Sergio Rojas
Ciertamente, el paisaje no es naturaleza en sentido estricto, sino naturaleza corregida, como alguna vez lo señaló acertadamente Poe. Dedicado a la subjetividad, el paisaje es la puesta en obra de una distancia en virtud de la cual el lugar se proyecta en profundidad, en correspondencia con eso que la estética idealista denominó la contemplación. En esta obra, Corvalán reflexiona el paisaje, lo pliega sobre sí mismo mediante una ironía: el paisaje como una escenografía al interior de la galería. El paisaje pictórico es convocado aquí, pero no como una cita de la historia del arte, sino más bien de la “historia del hombre”, exhibida pedagógicamente tomando al museo como verosímil. De esta manera, Corvalán vuelve sobre un tema que ha sido recurrente en sus obras: el cuerpo como lugar de ejercicio de la violencia en donde ésta se da a leer, pero también en donde la violencia puede resultar absorbida, asimilada y hasta borrada por la política del presente. En efecto, el museo implica la conservación y exhibición clasificada del pasado, al modo de una memoria hecha de objetos y documentos. Pero implica también la “custodia” de ese pasado contra la “mala interpretación” del presente, que podría borrar o ignorar las diferencias temporales, los distintos espesores epocales.
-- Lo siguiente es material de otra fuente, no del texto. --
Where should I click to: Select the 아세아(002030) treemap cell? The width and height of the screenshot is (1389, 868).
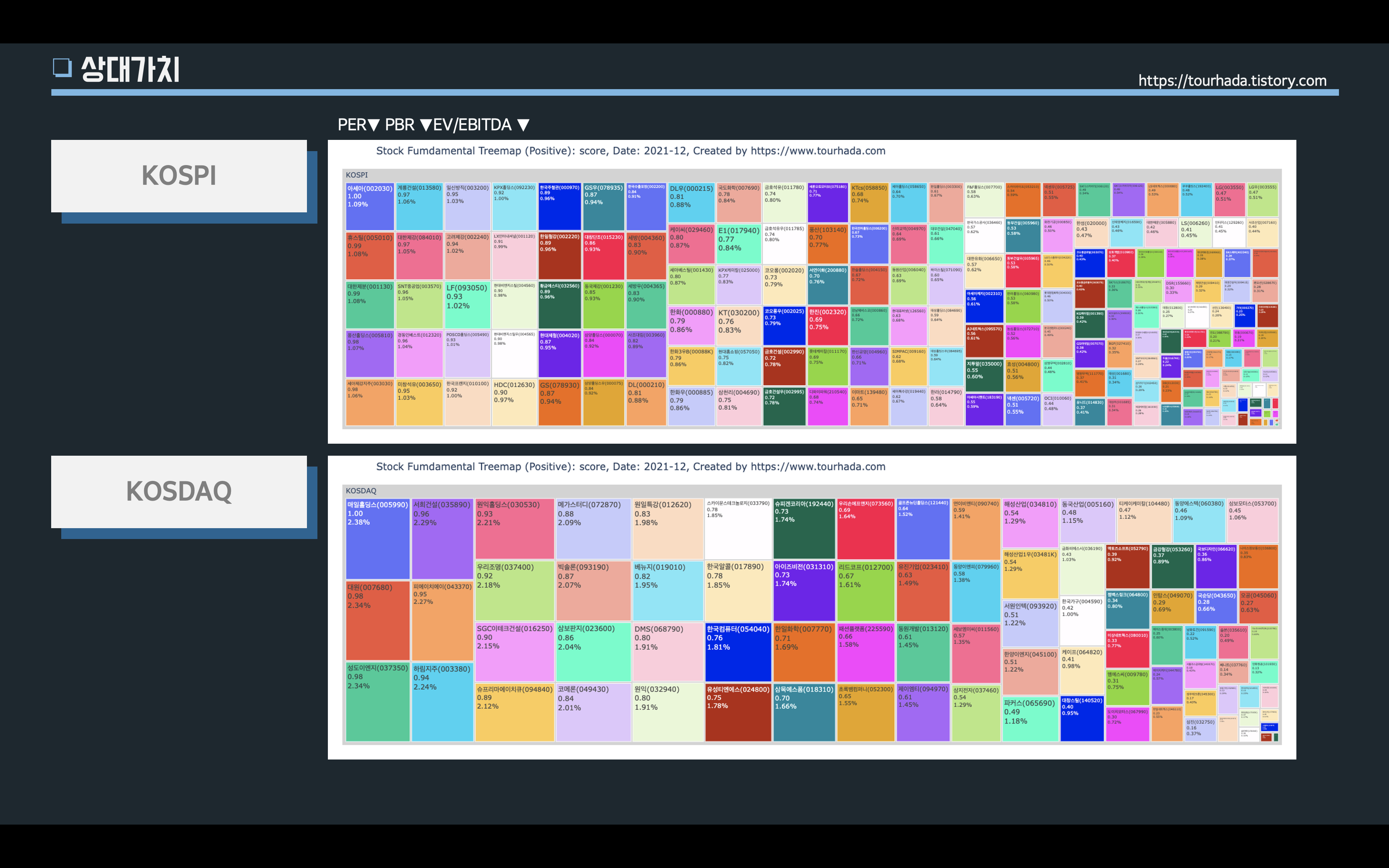[370, 207]
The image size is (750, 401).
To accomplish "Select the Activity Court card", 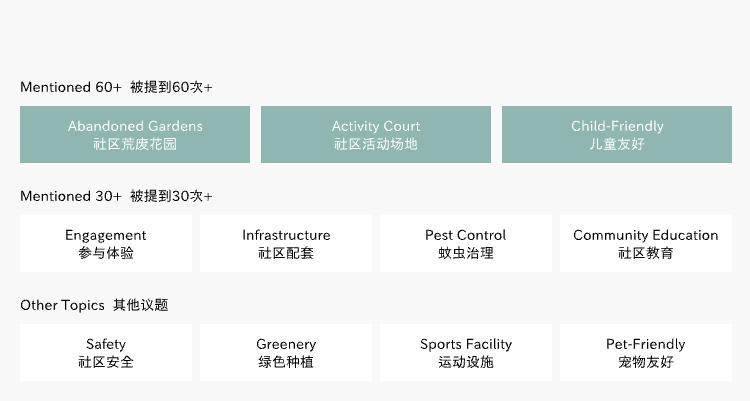I will click(376, 134).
En cierto sentido, el museo suspende la temporalidad de las cosas, las rescata del flujo que las corrompe y sumerge en el olvido. Pero también la lógica museal detiene el curso del tiempo en virtud del cual ese cuerpo y su circunstancia de muerte se podrían todavía relacionar con el presente en el que lo encontramos y contemplamos. Es decir, el museo en su neutralidad epistémica asegura la inscripción de ese cuerpo en un tiempo otro, “su” tiempo, discontinuo con respecto al nuestro. Entonces, aún cuando bien podría decirse que el mundo opera a favor de un tiempo cronológico lineal –y además, por cierto, narrativo-, se trata de una poética que ha incorporado la impronta de la finitud. Toda existencia se constituye en su interrupción.
La momia –al igual que ocurre con el fósil- refiere en nuestro imaginario moderno una pieza de museo, haciendo de éste su lugar propio. Es como si el proceso natural de momificación consistiera desde un comienzo precisamente en la producción de esa pieza, para ser exhibida en la vitrina de un museo. El espesor natural del cuerpo momificado exhibe su distancia temporal con respecto al presente. Pero ocurre algo extraño con la momia, es como si no fuese del todo un cadáver. En efecto, una momia es el significante caído de un relato: es un hecho natural y también un documento de barbarie. En su postura de miedo, de temblor congelado, hay también algo de resignación, como si en ese resto de cuerpo (en ese individuo del cual sólo ha quedado su cuerpo como resto, como lo que todavía queda cuando todo se ha perdido) se hubiese sedimentado también, como un enigma, la conciencia que tendría lugar en el instante mismo de la muerte. Ese cuerpo momificado, ahora en un museo, objeto máximamente protegido y dispuesto para una infinita contemplación y compasión, fue el violento resultado de la máxima exposición en la intemperie.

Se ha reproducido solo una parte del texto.